Anonymous, 19, is an undergraduate student. Although she represents a more aware interviewee, with her involvement in feminist current affairs, she shed some interesting light on issues of political disillusionment burdening young voters today.

Interviewer (RM): Do you vote (regularly, rarely etc.)?

Anonymous (A): I have never voted... do you need to know, like, why? Is that the next question?

RM: If you want to [answer that], then yes...

A: Ok. I’ve never voted because I don’t agree with any of the parties and I don’t feel that political representatives make enough of an effort to engage me and deserve my vote. There’s no-one that I could vote for with a clear conscience and feel like I wasn’t doing a bad thing, because I just don’t agree with anyone.

RM: Do you feel voting is a duty?

A: Yeah, I do feel... I feel that to an extent, and I think that... it’s not that I don’t follow it – like, I do, even with the local elections and stuff, I always follow it – but I just never agree with anyone enough to vote.

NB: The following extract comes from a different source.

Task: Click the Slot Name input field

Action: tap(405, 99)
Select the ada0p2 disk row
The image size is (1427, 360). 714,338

And, while I do think we have a duty to vote, I also think that low voter turnout can make a point of like how dissatisfied everyone is. But I will... I haven’t been old enough to vote in a general election yet, but I will definitely vote at the next one, even if it’s to go in and spoil the ballot, I will vote.

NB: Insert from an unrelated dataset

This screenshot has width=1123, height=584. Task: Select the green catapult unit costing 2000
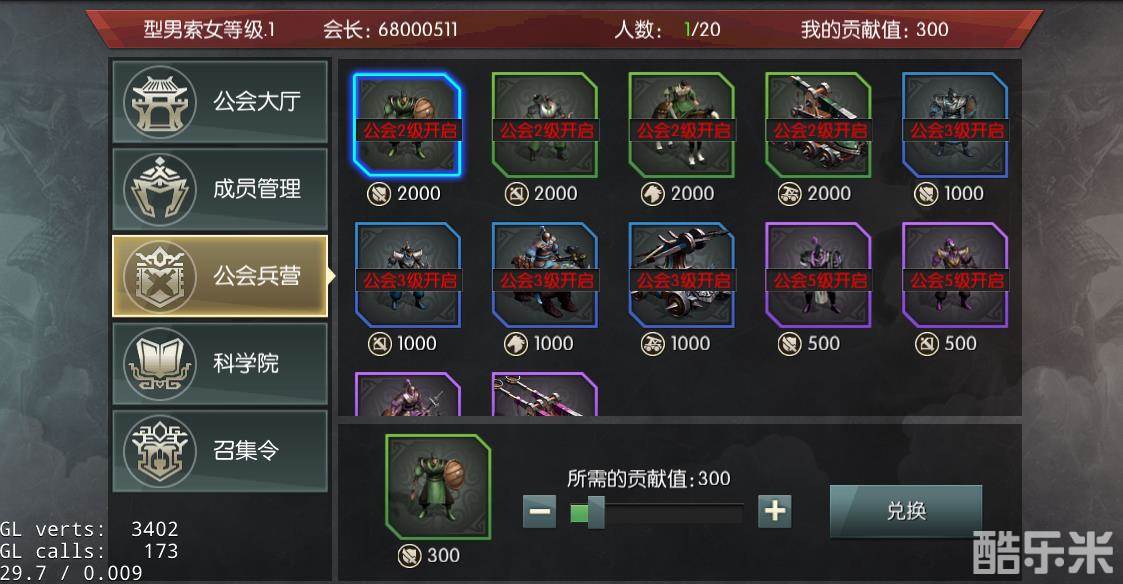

RM: What do you think about your right to vote? Do you think it’s different from a man’s right to vote, for example... because women fought for theirs?

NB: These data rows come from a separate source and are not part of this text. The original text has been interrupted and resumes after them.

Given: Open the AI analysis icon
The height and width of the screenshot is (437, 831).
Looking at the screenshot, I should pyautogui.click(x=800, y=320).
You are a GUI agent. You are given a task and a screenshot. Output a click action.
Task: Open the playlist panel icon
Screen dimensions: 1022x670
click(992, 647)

A: Yeah, I think it is different because of the history that surrounds our vote and... I think in many ways I feel prouder of my vote, and like prouder that I have the right to exercise it because it’s not something that I take for granted, because... like, the history of the vote isn’t even that long, like it hasn’t been a long time since we got the vote, like only a couple of generations. So I think it is... I think I feel more strongly about my right to vote than the average man would.

RM: What would you say about other young women, like young women in general? Do think they value their vote, do you think they take it for granted, perhaps?

A: I hope so! I mean I think there’s a tendency for... because we sort of learn about the suffragettes and stuff in history, and we learn it quite early – like even in primary school, year 7, year 8 – and so it’s kind of like relegated to unimportant history and people think it’s like a long time ago, when really it wasn’t and so I think that maybe – I mean I don’t know for sure and I don’t think is the case among my friends, but I think that there will be women who take their right to vote for granted and don’t think much about the struggle for it, just because they’re not aware of it necessarily, or because they think it’s ancient history.

RM: Finally, have you heard of Emily Wilding Davison? (If so, do you know who she was?)

A: Yes, she was the suffragette who threw herself in front of a horse to protest.